SetPrecision[FibersFailedNew, 40]

does not change the precision of FibersFailedNew; it displays the value of converting FibersFailedNew to 40-digit precision. And in the code,

SetPrecision[FibersRemainingNewT2 = 1 – FibersFailedNewT2, 55]

the calculation inside SetPrecision is done first at MachinePrecision and the result is converted to 55-digit precision. In all the OP’s code (currently posted), the underlying arithmetic would be done at machine precision.
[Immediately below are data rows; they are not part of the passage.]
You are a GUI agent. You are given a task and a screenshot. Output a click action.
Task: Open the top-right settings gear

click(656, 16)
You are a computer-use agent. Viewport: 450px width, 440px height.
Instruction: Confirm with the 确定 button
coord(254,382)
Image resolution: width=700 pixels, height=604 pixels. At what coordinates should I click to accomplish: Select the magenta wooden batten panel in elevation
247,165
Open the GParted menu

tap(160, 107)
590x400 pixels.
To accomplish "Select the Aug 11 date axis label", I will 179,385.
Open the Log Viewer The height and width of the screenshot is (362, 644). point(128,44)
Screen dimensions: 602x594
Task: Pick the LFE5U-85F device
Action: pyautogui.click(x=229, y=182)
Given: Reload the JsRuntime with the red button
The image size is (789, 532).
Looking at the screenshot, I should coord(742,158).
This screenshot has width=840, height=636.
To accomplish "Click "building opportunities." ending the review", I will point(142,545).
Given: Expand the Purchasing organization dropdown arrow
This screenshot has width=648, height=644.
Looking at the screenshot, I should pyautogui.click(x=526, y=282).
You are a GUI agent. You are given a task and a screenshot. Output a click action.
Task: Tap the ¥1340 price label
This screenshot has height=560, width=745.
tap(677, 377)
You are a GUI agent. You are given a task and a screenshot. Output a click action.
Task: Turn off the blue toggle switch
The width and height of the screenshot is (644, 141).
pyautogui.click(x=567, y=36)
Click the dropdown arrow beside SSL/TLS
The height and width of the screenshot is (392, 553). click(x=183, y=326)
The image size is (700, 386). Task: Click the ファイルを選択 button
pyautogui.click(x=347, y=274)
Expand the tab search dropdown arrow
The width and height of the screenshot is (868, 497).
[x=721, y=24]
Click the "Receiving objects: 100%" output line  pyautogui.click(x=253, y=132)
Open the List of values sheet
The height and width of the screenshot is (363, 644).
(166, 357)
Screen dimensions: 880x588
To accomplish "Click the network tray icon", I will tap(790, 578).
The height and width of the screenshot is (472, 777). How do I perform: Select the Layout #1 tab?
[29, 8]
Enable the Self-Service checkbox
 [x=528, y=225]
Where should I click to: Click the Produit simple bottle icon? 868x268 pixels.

The explanation of what is going on lies in the granularity of machine precision numbers.

As you may know, \$MachineEpsilon is the smallest number that may be added to 1.` to yield a distinct number. Basically, on a binary machine, it changes the lowest-order bit. For numbers between 0.5 and 1. the smallest change would be \$MachineEpsilon/2. The difference 1 – FibersFailedNew will differ from 1. by a multiple of

\$MachineEpsilon/2
(* 1.11022*10^-16 *)

which will be determined by rounding. In the OP’s numbers, both FibersFailedNew and FibersFailedNewT2 round to the same multiple of \$MachineEpsilon/2, namely 3:

FibersFailedNew = N[3.612171938234261799295174910010284760488*10^-16];
FibersFailedNewT2 = N[3.612171938234886971562562561866073555376*10^-16];

1. – N[FibersFailedNew];
1. – %
(* 3.33067*10^-16 *)

1. – N[FibersFailedNewT2];
1. – %
(* 3.33067*10^-16 *)

You may want to think about how these numbers are calculated and whether it might be better to use arbitrary precision numbers from the start.

How to use SetPrecision

Assuming that it is desired to carry out the calculations with arbitrary precision numbers, then here is a way to proceed. Assign the result of SetPrecision to a new or the same variable and use it for your calculations. Below I used the precision \$MachinePrecision, because it seems advisable to me to keep track of how precise my numbers actually are. If they came from MachinePrecision numbers, then certainly no more than \$MachinePrecision digits are accurate. However, higher precision may be used.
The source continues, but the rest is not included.